Atomic Ref Counting

dsimcha dsimcha at yahoo.com
Mon Nov 22 09:41:21 PST 2010


== Quote from Andrei Alexandrescu (SeeWebsiteForEmail at erdani.org)'s article
> On 11/22/10 7:27 AM, dsimcha wrote:
> > == Quote from Andrei Alexandrescu (SeeWebsiteForEmail at erdani.org)'s
> >> Thanks for taking the time to build a credibla baseline. A lot of this
> >> depends on the perspective. We're looking at a 2.9x slowdown after all.
> >
> > Right, but this isn't a 2.9x slowdown in real world code.  It's a 2.9x slowdown in
> > a synthetic benchmark that does nothing but increment and decrement reference
> > counts.  Real world code would likely have a loop body and stuff.  That's why I
> > consider it minor.
> I think the cost is close to the real cost of copying a refcounted
> object. Experience with refcounted languages has shown that copies do
> impact the bottom line considerably.

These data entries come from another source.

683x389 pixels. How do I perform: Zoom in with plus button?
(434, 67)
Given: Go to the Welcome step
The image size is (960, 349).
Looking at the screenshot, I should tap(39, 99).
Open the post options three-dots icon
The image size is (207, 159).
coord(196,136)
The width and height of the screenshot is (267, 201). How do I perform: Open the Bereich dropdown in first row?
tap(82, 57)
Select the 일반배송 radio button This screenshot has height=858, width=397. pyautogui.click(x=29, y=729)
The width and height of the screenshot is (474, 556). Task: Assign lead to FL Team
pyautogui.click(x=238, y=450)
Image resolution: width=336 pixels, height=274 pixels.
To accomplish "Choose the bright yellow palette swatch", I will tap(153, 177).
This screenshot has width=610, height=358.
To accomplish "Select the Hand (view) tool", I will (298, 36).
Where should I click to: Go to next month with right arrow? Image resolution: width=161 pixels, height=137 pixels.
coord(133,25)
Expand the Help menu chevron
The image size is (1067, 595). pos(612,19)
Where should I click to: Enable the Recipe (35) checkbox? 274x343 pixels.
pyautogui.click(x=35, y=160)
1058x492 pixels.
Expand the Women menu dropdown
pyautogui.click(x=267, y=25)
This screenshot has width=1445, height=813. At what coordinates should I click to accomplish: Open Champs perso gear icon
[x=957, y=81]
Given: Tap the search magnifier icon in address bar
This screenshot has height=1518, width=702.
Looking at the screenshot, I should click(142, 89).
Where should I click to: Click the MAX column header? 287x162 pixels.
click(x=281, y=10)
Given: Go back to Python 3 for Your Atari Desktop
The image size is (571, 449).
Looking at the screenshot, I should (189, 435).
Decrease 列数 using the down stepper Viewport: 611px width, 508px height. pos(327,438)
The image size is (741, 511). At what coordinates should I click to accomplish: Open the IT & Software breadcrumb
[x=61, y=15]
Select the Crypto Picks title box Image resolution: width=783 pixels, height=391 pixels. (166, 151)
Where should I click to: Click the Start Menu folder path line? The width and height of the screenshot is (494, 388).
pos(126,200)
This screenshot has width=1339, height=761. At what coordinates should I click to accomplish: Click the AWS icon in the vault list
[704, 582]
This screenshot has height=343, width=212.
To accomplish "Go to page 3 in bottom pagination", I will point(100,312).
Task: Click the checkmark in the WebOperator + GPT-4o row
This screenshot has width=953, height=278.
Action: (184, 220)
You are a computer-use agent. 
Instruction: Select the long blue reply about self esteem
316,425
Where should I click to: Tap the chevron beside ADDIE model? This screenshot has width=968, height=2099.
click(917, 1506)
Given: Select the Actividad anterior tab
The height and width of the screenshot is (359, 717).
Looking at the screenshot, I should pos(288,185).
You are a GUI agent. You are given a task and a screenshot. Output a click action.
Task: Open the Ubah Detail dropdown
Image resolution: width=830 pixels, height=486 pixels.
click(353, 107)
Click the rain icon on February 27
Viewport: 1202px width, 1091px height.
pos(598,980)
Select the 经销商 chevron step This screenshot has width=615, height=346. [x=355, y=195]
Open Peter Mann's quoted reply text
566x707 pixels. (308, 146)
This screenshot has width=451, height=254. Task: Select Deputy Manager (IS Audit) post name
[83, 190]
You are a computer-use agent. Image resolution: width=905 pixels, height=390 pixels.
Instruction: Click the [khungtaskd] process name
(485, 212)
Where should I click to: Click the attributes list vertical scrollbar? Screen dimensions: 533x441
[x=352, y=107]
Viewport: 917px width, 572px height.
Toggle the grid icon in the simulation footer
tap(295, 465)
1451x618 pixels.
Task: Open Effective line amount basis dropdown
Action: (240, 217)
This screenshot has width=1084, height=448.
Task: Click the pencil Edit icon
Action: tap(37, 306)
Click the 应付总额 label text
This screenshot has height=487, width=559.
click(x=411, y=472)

I wouldn't haste to discount a 2.9x
> factor.
> Andrei

Ok, if the destructor issue needs to be solved for the general case anyhow, then
how about making it configurable with a default of non-atomic?  If you want to
share a ref counted object across threads and be responsible for your own higher
level synchronization issues, you use atomic ref counting.  If you want to create
a shared wrapper, you make it use atomic under the hood.  If you're not sharing
the structure across threads, you stick with the default.